Andere Beiträge reichen dagegen von schlicht unverständlich, was kritisiert werden soll, bis tatsächlich reaktionär. So machen sich mehrere Schauspieler über die Angst, mit Rechten in Verbindung gebracht zu werden, lustig. Insgesamt bleibt die Kritik oft abstrakt und schlecht vermittelt oder benötigt ein sehr wohlwollendes Publikum, das den sachlichen Kern erst entdecken muss.
Sinnvolle Maßnahmen zur Pandemie-Bekämpfung werden mit kritikwürdigen Schikanen des Staates in einen Topf geworfen, sodass schlussendlich ein Bild der Ablehnung jeglicher Maßnahmen entsteht. Vor allem weil eigene positive Perspektiven und Forderungen komplett fehlen, überrascht wenig, dass AfD und Querdenker:innen mit Applaus reagieren.
Dass dies nicht die Absicht der Beteiligten war, bleibt dabei glaubwürdig und drückt sich auch darin aus, dass einige Schauspieler:innen nach Veröffentlichung unter dem massiven Druck schnell wieder zurückruderten – momentan sind nur noch 32 Videos übrig geblieben.
Debatten und eine kritische Auseinandersetzungen mit #allesdichtmachen sind also durchaus angebracht und kein Ausdruck von Zensur, wie es in so mancher Kommentarspalte vermutet wird. Gleichzeitig scheinen so manche Protest-Gegner:innen aber ihre Kritikfähigkeit gegen Staatsgläubigkeit eingetauscht zu haben.
Sie werfen den Schauspieler:innen vor, die Arbeiter:innen im Gesundheitswesen, Corona-Erkrankte und ihre Angehörigen durch Zynismus zu verhöhnen, indem sie es sich erlauben, in dieser Situation Witze zu machen. Manche sehen sogar das Problem schon allein darin, dass es überhaupt gewagt wurde, die Bundesregierung zu kritisieren.
Dazu muss klargestellt werden, dass es genau diese Regierung ist, die schon vor der Corona-Pandemie Pfleger:innen, Ärzt:innen und Patient:innen gleichermaßen durch das Kaputt-Sparen und Privatisieren im Gesundheitssektor verhöhnt hat. Seit Beginn der Pandemie wird dieser fatale Zustand immer offensichtlicher – und doch kommt von staatlicher Seite nichts.

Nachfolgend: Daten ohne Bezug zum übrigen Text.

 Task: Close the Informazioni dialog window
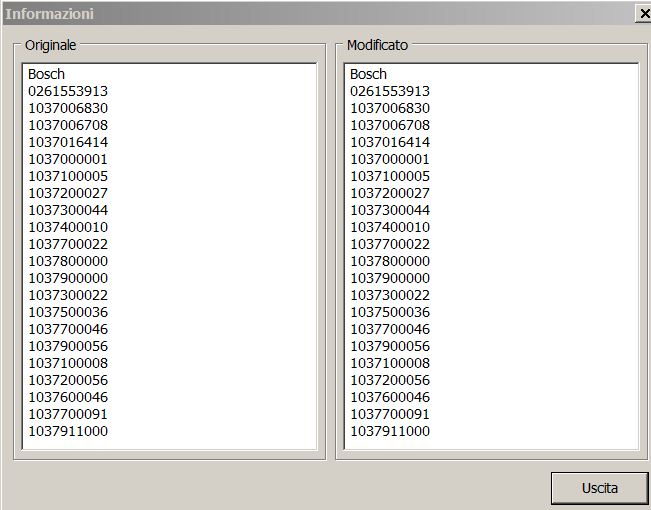[x=642, y=14]
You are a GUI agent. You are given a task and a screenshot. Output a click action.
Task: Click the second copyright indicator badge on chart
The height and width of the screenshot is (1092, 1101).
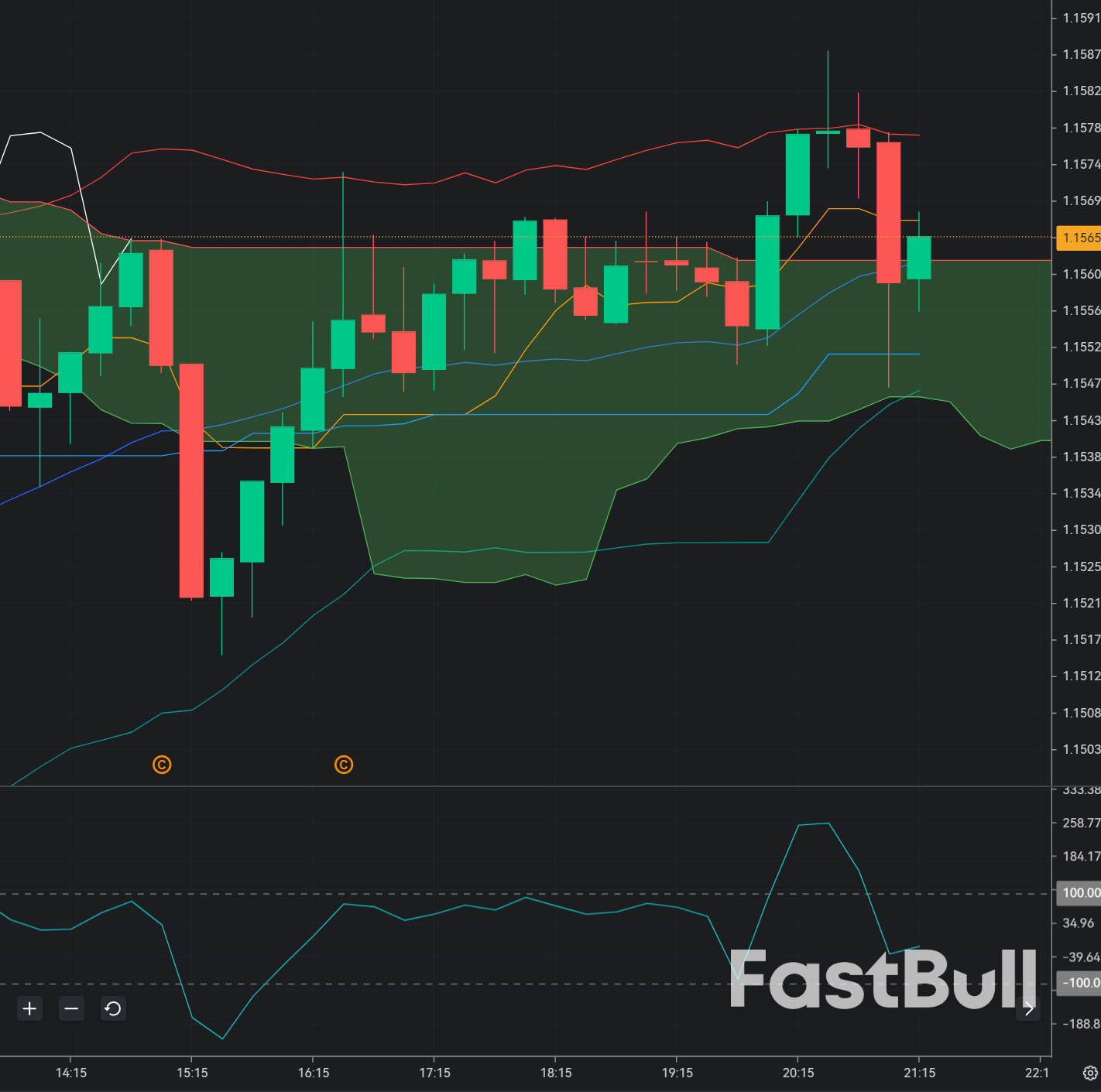click(x=344, y=765)
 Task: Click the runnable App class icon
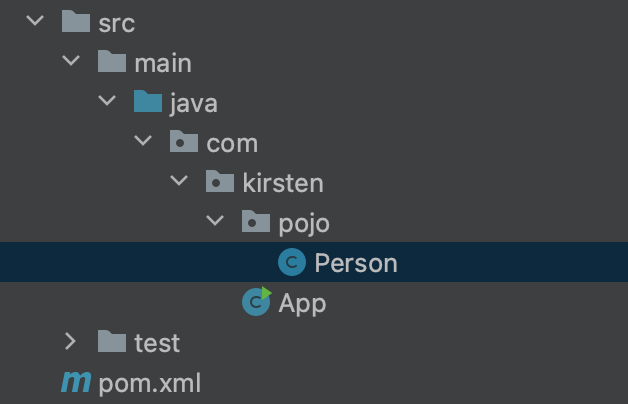tap(257, 301)
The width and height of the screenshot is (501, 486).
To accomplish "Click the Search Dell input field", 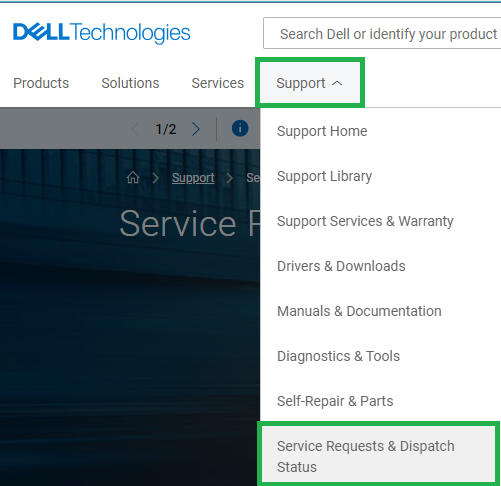I will pos(382,33).
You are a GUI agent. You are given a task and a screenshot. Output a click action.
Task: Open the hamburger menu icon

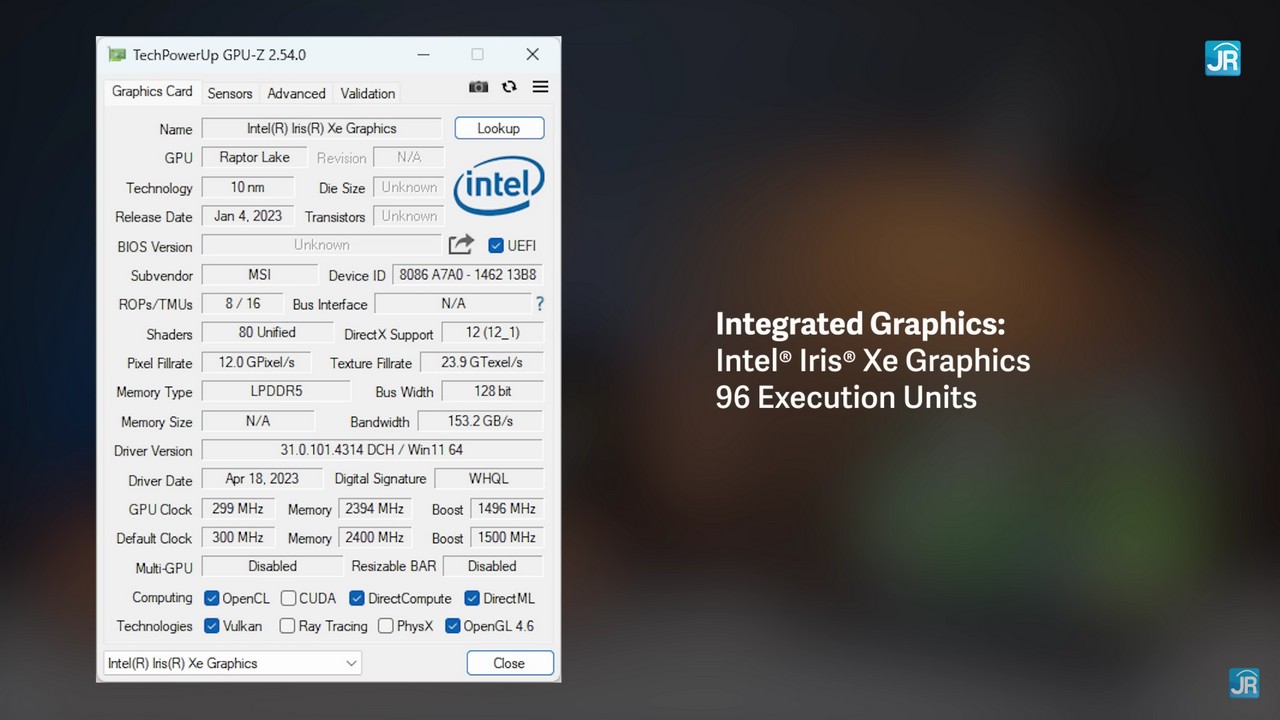540,87
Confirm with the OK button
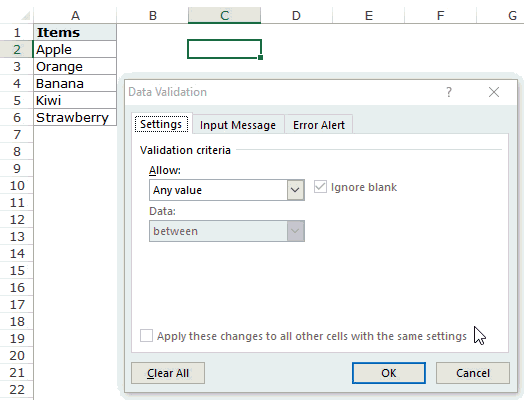 tap(389, 373)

Wenn es Schuldige für die zehntausenden Opfer des Corona-Virus‘ gibt, dann sind es nicht verwirrte Schauspieler:innen, sondern der Kapitalismus und der deutsche Staat, dem Profite immer wichtiger sein werden als Menschenleben.
Die Widersprüche dieser Pandemie-Bekämpfung bringen notwendigerweise solche Aktionen sowie die darauffolgenden Reaktionen hervor. Menschen wünschen sich verständlicherweise ihre „Normalität“ zurück, andere wollen ihre Gesundheit so gut es geht schützen – der Staat steht beidem mit seinem schlechten Krisenumgang im Weg. Statt gemeinsam für eine solidarische Gesellschaft zu kämpfen, wird in Zynismus oder Resignation verfallen und Energie in die völlig falschen Dinge gesteckt.
Viele der Kommentare, Posts, Tweets zu #allesdichtmachen zeigen erneut, wie ein großer Teil der selbsternannten Linken den bürgerlichen Medien, und so dem Staat, auf den Leim geht. Sie sehen ihre Sonntagabend-Helden vom „Tatort“, die anstelle der üblichen Propaganda für den Repressionsapparat nun plötzlich versuchen, die bestehenden Verhältnisse zu kritisiere – und küren sie zum Gesprächsthema No. 1. Schauspieler:innen, deren Gesichter viele Jugendliche vermutlich durch diese Aktion zum ersten Mal in ihrem Leben gesehen haben, wird mehr Aufmerksamkeit geschenkt als all denen, die seit Monaten gegen Wirtschaftskrise, Pandemie und Schikane des Staates kämpfen.
Die eigene so nötige Arbeit – zum Beispiel Aktionen gegen die Ausgangssperren, Entlassungen, Impfpatente etc. – wird nicht durch halbgare Satire ersetzt, aber auch nicht durch das Abarbeiten an ihr. Unsere Priorität muss weiterhin sein, zugleich für sinnvollen Gesundheitsschutz und gegen Angriffe auf unsere Klasse zu kämpfen. Weder Schauspieler:innen in Villen noch der Staat mit seinen Politiker:innen wird das für uns erledigen – wir müssen auf die eigene Kraft setzen!